Aku lebih suka melukis manusia di ... ah, di atas kulit. Ya, berkali-kali aku melukis seorang manusia di atas kulit tanganku. Aneh, bukan? Tapi, namanya juga hobi. Tidak ada yang bisa melarangku, termasuk papa dan mama sekalipun. Bagiku, melukis adalah salah satu caraku mengekspresikan diri, meski sebagian orang lainnya lebih suka mengekspresikan diri dengan cara menulis.
Biasanya aku melukis menggunakan cat air. Biasanya juga pewarna makanan. Tergantung, sih, sebenarnya. Jika cat airku kehabisan stok, maka aku akan mengambil pewarna makanan di rak dapur.
Setelah membaca cerita yang diberikan oleh Naya, aku jadi berubah pikiran. Bagaimana jika aku melukis manusia di kulitku, tapi dengan alat melukis yang berbeda?
Bagaimana kalau kita melukis menggunakan silet? Kedengarannya menarik.
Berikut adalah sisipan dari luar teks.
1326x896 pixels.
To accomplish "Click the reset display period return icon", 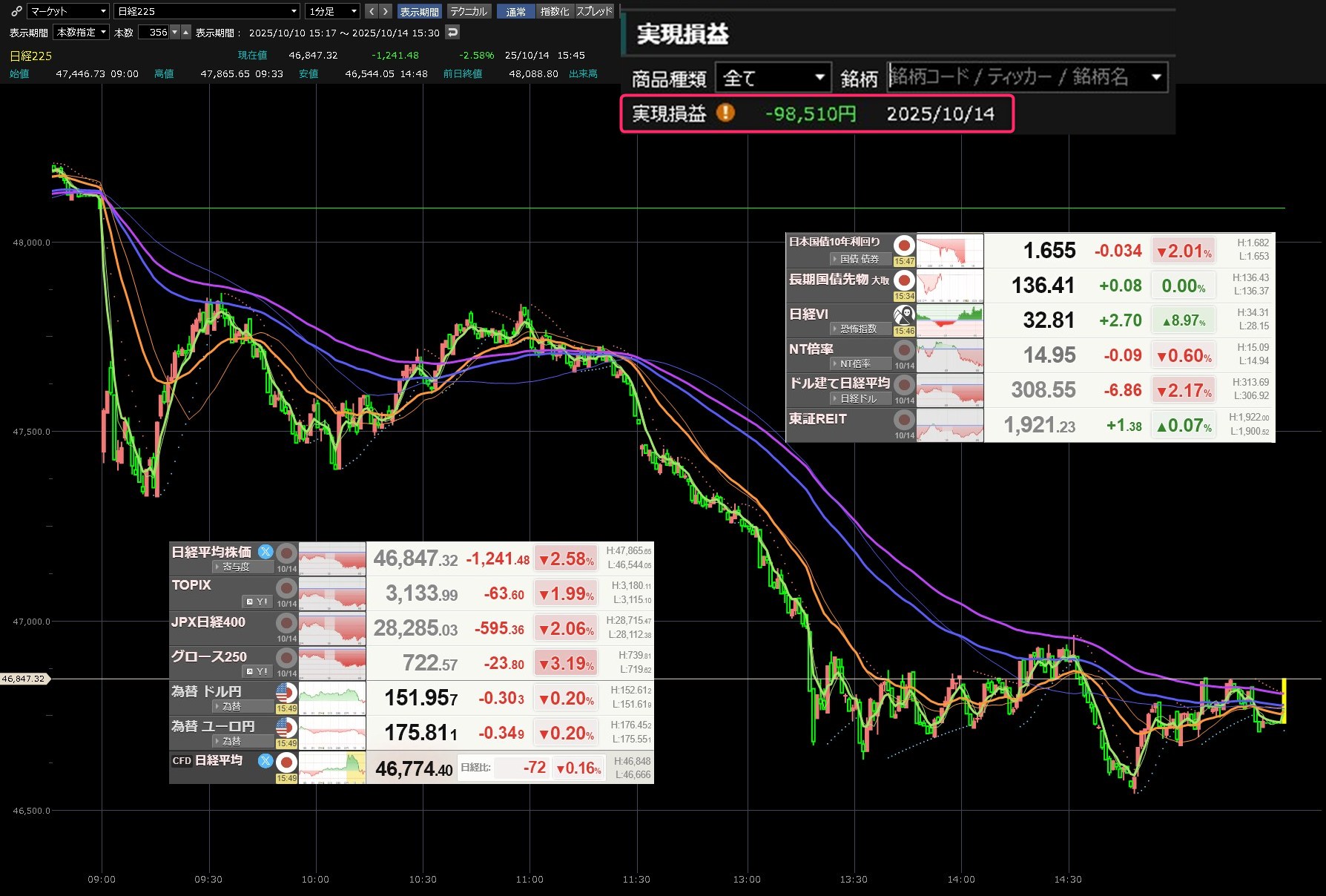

Aku mengotak-atik rak belajarku guna mencari silet. Tapi, nihil. Aku memutuskan untuk menggunakan sebuah benda yang sama seperti silet saja, yang kebetulan ada di hadapanku saat ini.
Cutter.
Aku mengangkat cutter itu, lantas tersenyum. Aku mulai menyentuhkan permukaan cutter itu ke atas kulitku. Rasanya dingin, karena bersentuhan dengan benda itu. Hari ini, aku memutuskan untuk menggambar dua orang, yaitu papa dan mama.
Pertama-tama aku membuat goresan berbentuk bulat untuk membentuk kepala. Lantas menambahkan wajah di atasnya. Gambar pertama, yaitu papa, sudah selesai dan terlihat begitu sempurna. Gambar kedua, yakni gambar mama kini tengah aku kerjakan.
"Selesai juga. Gambar papa dan mama di atas tangan menggunakan cutter terlihat cantik. Pasti mereka suka," gumamku.
Rasa perih seketika menguasai diriku, karena darah yang mulai keluar dari tanganku. Akan tetapi, itu oke-oke saja, karena aku sudah biasa.